Critical decision making with limited information and associated uncertainties is a challenge at every level of the hydrocarbon value chain. This is even more so at early stages of field development projects when geosciences and engineering data are sparse and the understanding of the geological complexities is still limited. Thus, the need for building multiple realizations of representative reservoir models that captures the full range of subsurface uncertainties is crucial to ensure a robust decision-making process.From previous studies, the Reservoir Complex, X is highlighted as a stack of two gas-bearing reservoirs that merge to form a doublet as observed on seismic and share a common contact towards the flank of the structure. This interpretation informed the modelling of both reservoirs as a single mega unit.
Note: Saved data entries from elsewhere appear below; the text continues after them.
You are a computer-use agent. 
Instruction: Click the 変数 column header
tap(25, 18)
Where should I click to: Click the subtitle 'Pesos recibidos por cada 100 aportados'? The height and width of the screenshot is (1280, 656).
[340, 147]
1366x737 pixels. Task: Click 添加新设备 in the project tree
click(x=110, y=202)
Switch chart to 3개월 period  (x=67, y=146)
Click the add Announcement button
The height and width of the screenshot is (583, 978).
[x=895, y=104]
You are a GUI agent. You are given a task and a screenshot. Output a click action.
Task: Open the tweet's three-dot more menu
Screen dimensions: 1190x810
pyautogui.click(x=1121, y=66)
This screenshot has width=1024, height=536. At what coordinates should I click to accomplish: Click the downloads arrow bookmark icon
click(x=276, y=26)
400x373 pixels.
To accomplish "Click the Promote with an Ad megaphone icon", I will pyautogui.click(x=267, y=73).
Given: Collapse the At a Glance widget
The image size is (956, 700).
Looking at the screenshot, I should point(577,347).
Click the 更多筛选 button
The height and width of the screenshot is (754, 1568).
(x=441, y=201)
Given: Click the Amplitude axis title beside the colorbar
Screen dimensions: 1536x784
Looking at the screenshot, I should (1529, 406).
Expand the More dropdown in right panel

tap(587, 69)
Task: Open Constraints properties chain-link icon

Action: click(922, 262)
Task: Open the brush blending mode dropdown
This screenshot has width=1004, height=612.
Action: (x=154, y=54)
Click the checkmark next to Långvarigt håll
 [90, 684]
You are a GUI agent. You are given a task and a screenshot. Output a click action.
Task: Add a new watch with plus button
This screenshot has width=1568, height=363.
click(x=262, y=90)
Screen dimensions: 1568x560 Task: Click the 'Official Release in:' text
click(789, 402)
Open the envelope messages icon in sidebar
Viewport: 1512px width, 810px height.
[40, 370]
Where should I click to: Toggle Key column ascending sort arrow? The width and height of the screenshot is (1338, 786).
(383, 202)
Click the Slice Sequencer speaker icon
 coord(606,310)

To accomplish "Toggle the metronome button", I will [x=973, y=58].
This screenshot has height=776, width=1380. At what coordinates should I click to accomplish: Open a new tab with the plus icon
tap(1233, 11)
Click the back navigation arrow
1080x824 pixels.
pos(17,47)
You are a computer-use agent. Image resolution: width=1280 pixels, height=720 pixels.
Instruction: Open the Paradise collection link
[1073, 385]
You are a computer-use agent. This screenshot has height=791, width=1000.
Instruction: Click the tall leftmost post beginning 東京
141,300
An Integrated Reservoir Modeling approach rather than a discipline-focused one was adopted to evaluate the range of uncertainties in the reservoirs. For this study, a multidisciplinary subsurface team built a scenario-based model and performed Sensitivity analysis to identify key uncertainties on input parameters that are most impactful on in-place volumes and recoverables.This paper discusses techniques employed in building the static/dynamic models, generating estimates for the various uncertainties and how these were analyzed to identify the 'heavy hitters'. Results from this study identified Structure, Net-to-Gross and Porosity as the top three uncertainties with most impact on static volumes while Structure, PVT and Aquifer size have most impact on recoveries.Deterministic low, base and high case In-place volumes computed are 509, 627 and 769 BScf while recoveries were 182, 339 and 643BScf respectively. Probabilistically, the in-place volumes were 336, 480 and 634 Bscf while the recoverables were 205, 348 and 550 Bscf respectively.